The muted colours continue as Anderson performs her own flavour of routine investigation. Writer Alan Grant, tasked with portraying Anderson as the compassionate face of justice, has often relied on the moral clarity of rescuing innocent children. Here this plot acts a springboard to look at the emotional toll inflicted on the city. Even the grim crime of slave trafficking struggles to effect those whose life has become an endless, despairing dirge. Michael Dowling’s art emphasizes the new emptiness of the city. Vast spaces that artists would have once filled with a madcap populace now leave the sparse survivors amid a void of textured brushstrokes.
Ghost Town
By Ian Edgington, Dave Taylor, and Annie Parkhouse.
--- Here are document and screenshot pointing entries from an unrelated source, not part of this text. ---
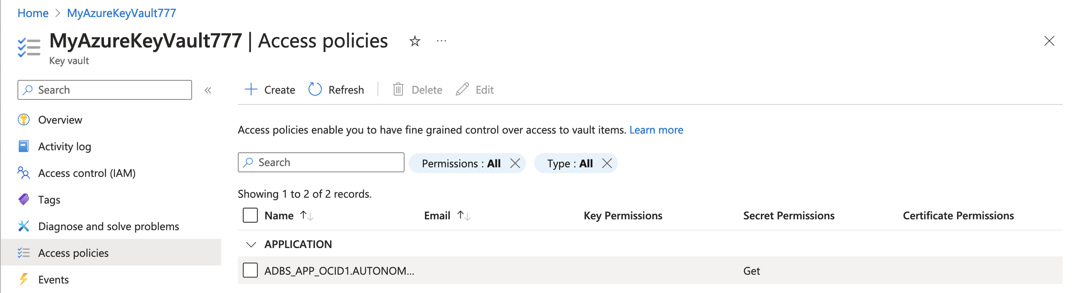Screen dimensions: 1076x293
Task: Click the Create plus icon
Action: [x=251, y=89]

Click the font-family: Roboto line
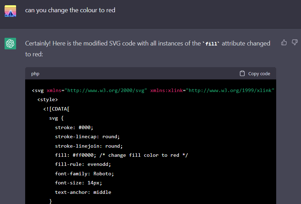[x=85, y=174]
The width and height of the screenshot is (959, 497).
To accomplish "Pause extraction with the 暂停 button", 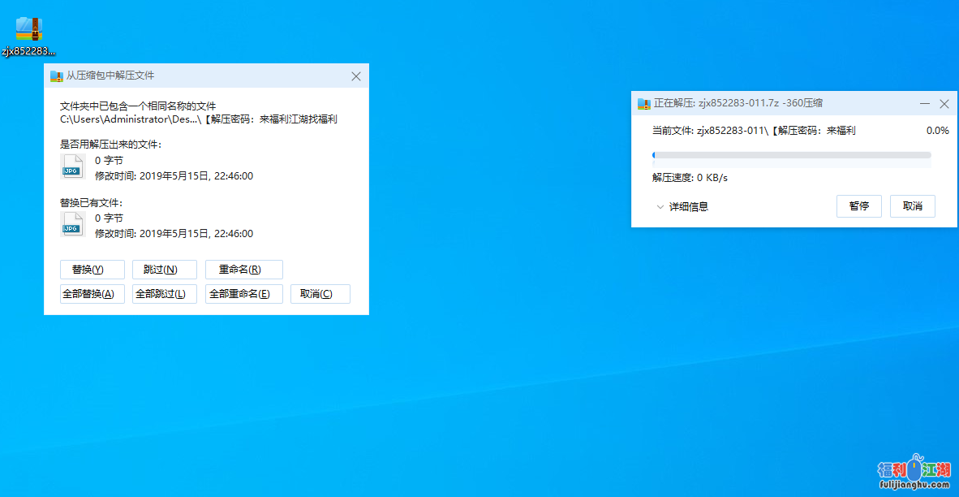I will [x=858, y=206].
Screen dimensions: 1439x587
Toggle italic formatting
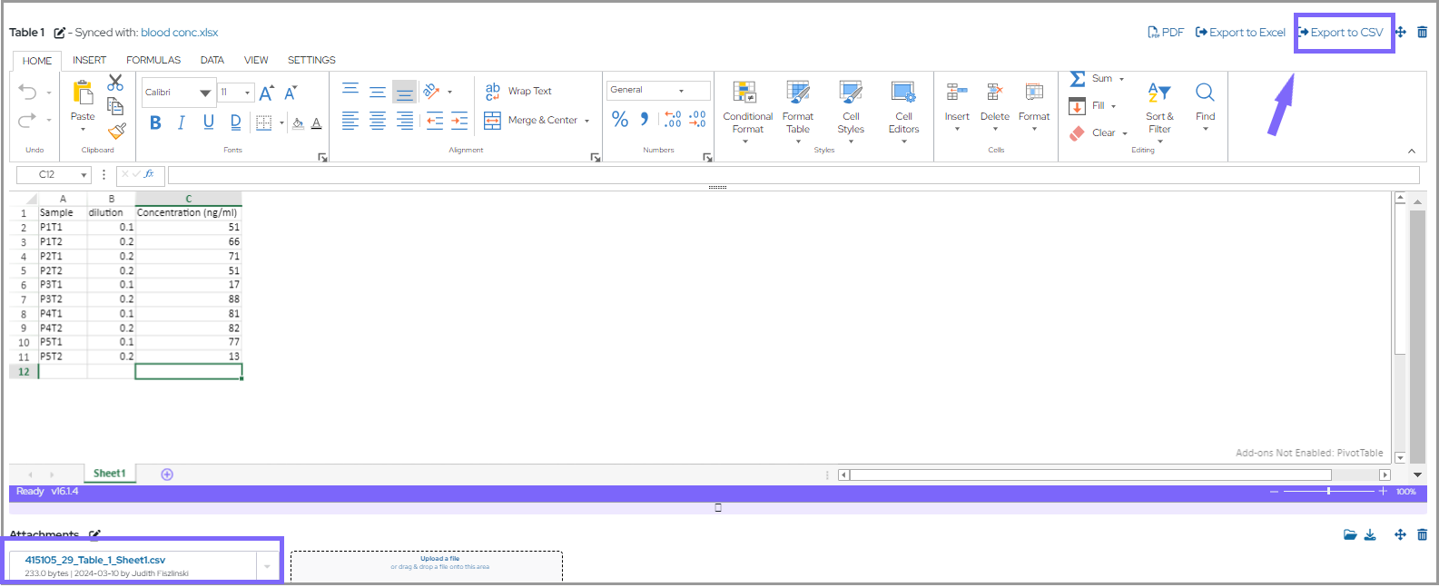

Most of the humans might be dead, but that lethal bio-weapon left a whole lot of robots unscathed. Dave Taylor returns for his second story in this collection, revelling in the details of wave after wave of disposable droids. Ian Edgington presents a story that shows the judges searching for ways to regain their hold on the city. It reiterates what the previous stories have already hinted at; the citizens share the judges’ shell-shock and see no other option than to return to their erstwhile oppressors.
The Man Comes Around
By Rob Williams, R M Guera, Giulia Brusco, and Annie Parkhouse
As we draw close to the finish line, Rob Williams takes the reins and drags Dredd out from his woe. This story reminds readers that the citizens of Mega-City 1 are not the most stable of crowds. It tempts the audience to brand the victims with their own balance of the blame, forgetting that it is unquestionably the judges that fuel the circle of vice. Giulia Brusco spurs the colours to bloom once more as Dredd regains his rhythm and starts dishing out violence. R M Guera brings unique and stylish qualities to the art. He twice uses the inspired trick of reflecting other character’s eyes in Dredd’s piebald visor, giving him the impression of emotion. Originally published as a Megazine one-shot, this story canters along with impressive cadence before vaulting us into our final chapter.
300 Seconds
By Ian Edgington, Simon Colby, Chris Blythe, and Annie Parkhouse.
Ian Edgington’s closing pages provide a justice department parable. A tutor tells their class of cadets that for as long as anyone remembers, Dredd has spent five minutes each day standing at the city’s busiest intersection as a public icon of the law. If this seems somewhat incredulous, then the cadets don’t seem to care. With the bodies from the last disaster finally cleared away, the mythologizing of the judges begins in earnest. Simon Colby’s heavy blocks of black convey the judges’ restored certainty. Chris Blythe’s colouring adds a golden glow to the armour, reflecting the moral righteousness that has suppressed all memory of existential crisis.
This is the theme that ties Ghost Town together. It is the story of Justice Department regaining control of both the city and themselves. How well this sits as a satisfying arc may vary depending on the readers’ tastes. This book pitches Dredd against disaster capitalists and the immortal rich, with typically satisfying results. At the same time, watching the broken people of Mega-City 1 fall once more under the green jackboots may be hard to stomach.
Judge Dredd: Ghost Town, much like the stories within, is just one part of a bigger tapestry. The years following Chaos Day have been dominated by the Judges’ fighting off various challengers, meaning the civilian perspective has been largely overlooked. Mega-City 1 is currently fertile ground for exploring the social ramifications of recent catastrophes. If those are stories you’d like to see, why not get in touch with 2000ad, and let them know?